» Kaynaktan alıntı
_____
TİHV, Adalet Bakanlığı’nın 25 Aralık’ta yapacağı ‘Yeni İnsan Hakları Eylem Planı Değerlendirme Toplantısı’na katılmayacağını yazılı açıklamayla duyurdu.
Vakfın açıklamasında “Son yıllarda, insan haklarının hem bir referans sistemi hem de bir denetim mekanizması olarak iyice erozyona uğradığı, siyasal iktidarın demokrasi ve hukuk taahhüdünden tümüyle uzaklaştığı koşullarda ülkemizde böylesi bir muhataplık ilişkisinin olmadığını düşünüyoruz” denildi.
TİHV’in açıklaması özetle şöyle:
“Sonuç paylaşılmadı”
“Adalet Bakanlığı’nca vakfımıza gönderilen yazıda “Bakanlığımızca, katılımcı ve çoğulcu bir anlayışla, ilgili tüm paydaşların katılımıyla İnsan Hakları Eylem Planı hazırlanması süreci yürütülmektedir. Bu kapsamda, çeşitli çalıştaylar, toplantılar, yazışmalar yapılarak, ilgili tarafların konuya ilişkin görüş ve önerileri alınmıştır. Ayrıca, ilgili uluslararası rapor ve belgeler incelenmiştir” denilmektedir.
Ancak, yapıldığı belirtilen tüm bu çalışmaların değerlendirme, sonuç ya da varsa raporları Adalet Bakanlığı tarafından bugüne kadar hiçbir biçimde bizimle paylaşılmamıştır. Kaldı ki, bu kapsamda 14 Şubat 2019 tarihinde benzer bir toplantı daha yapılmış idi. Katılmadığımız bu toplantının da sonuçlarına dair tarafımıza herhangi bir bilgilendirme yapılmamıştır.
"Yıllardır öneride bulunuyoruz"
TİHV, kurulduğu 1990 yılından bu yana işkence ve kötü muamelenin önlenmesi başta olmak üzere, insan haklarının korunması ve geliştirilmesi amacıyla kesintisiz çalışma yürüten köklü bir insan hakları kuruluşudur. Bakanlık yazısında da ifade edildiği gibi konuyla doğrudan ilgili “taraflardan” biridir. Buna karşın yazı da iddia edildiğinin aksine, bilhassa da işkence konusunda uzman ve taraf bir kuruluş olarak bizimle herhangi bir görüş alışverişinde bulunulmamıştır.
_____
» Kayıtlar
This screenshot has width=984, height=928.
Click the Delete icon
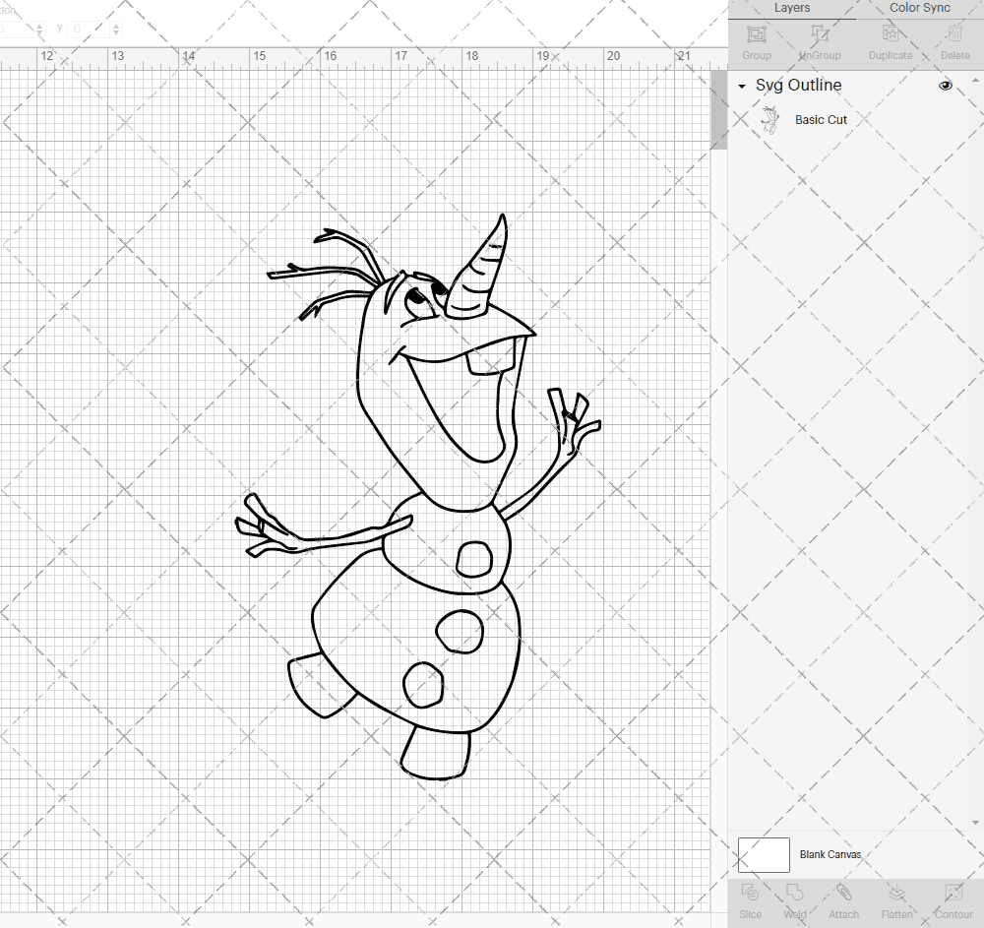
_____
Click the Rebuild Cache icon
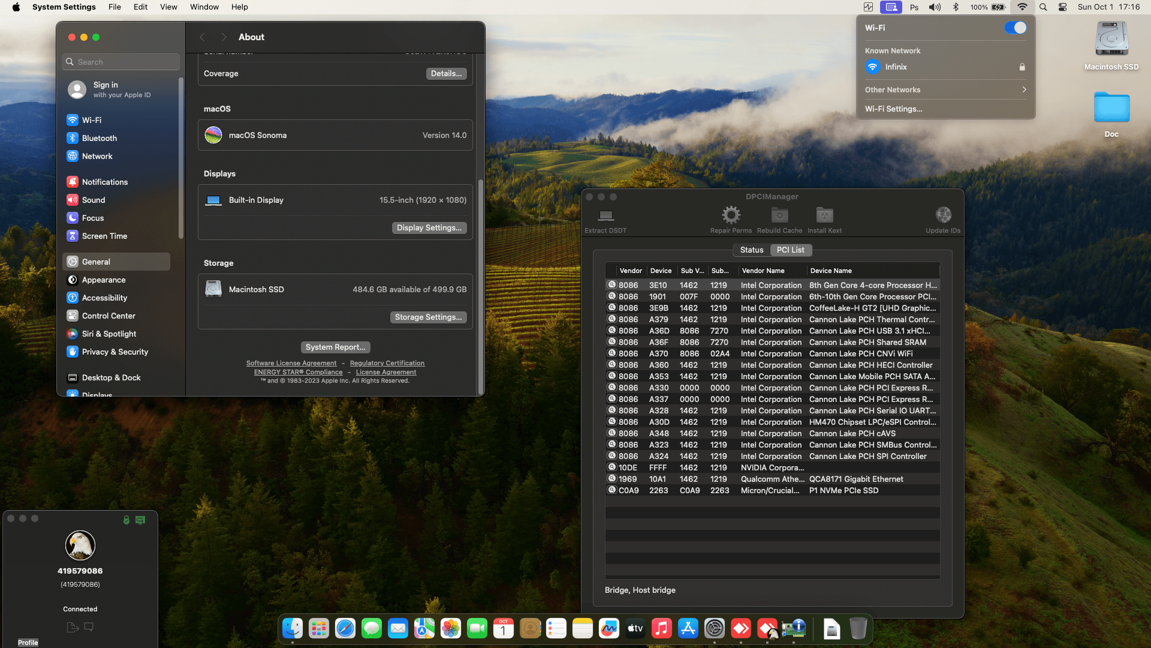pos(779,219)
_____
» Görev tanımı
TİHV açıklamasına dair metinde "Ancak, yapıldığı belirtilen" ifadesinden "görüş alışverişinde bulunulmamıştır." ifadesine kadar uzanan bölümü hiçbir değişiklik yapmadan yazar mısınız?

» Görev sonucu
Ancak, yapıldığı belirtilen tüm bu çalışmaların değerlendirme, sonuç ya da varsa raporları Adalet Bakanlığı tarafından bugüne kadar hiçbir biçimde bizimle paylaşılmamıştır. Kaldı ki, bu kapsamda 14 Şubat 2019 tarihinde benzer bir toplantı daha yapılmış idi. Katılmadığımız bu toplantının da sonuçlarına dair tarafımıza herhangi bir bilgilendirme yapılmamıştır.
"Yıllardır öneride bulunuyoruz"
TİHV, kurulduğu 1990 yılından bu yana işkence ve kötü muamelenin önlenmesi başta olmak üzere, insan haklarının korunması ve geliştirilmesi amacıyla kesintisiz çalışma yürüten köklü bir insan hakları kuruluşudur. Bakanlık yazısında da ifade edildiği gibi konuyla doğrudan ilgili “taraflardan” biridir. Buna karşın yazı da iddia edildiğinin aksine, bilhassa da işkence konusunda uzman ve taraf bir kuruluş olarak bizimle herhangi bir görüş alışverişinde bulunulmamıştır.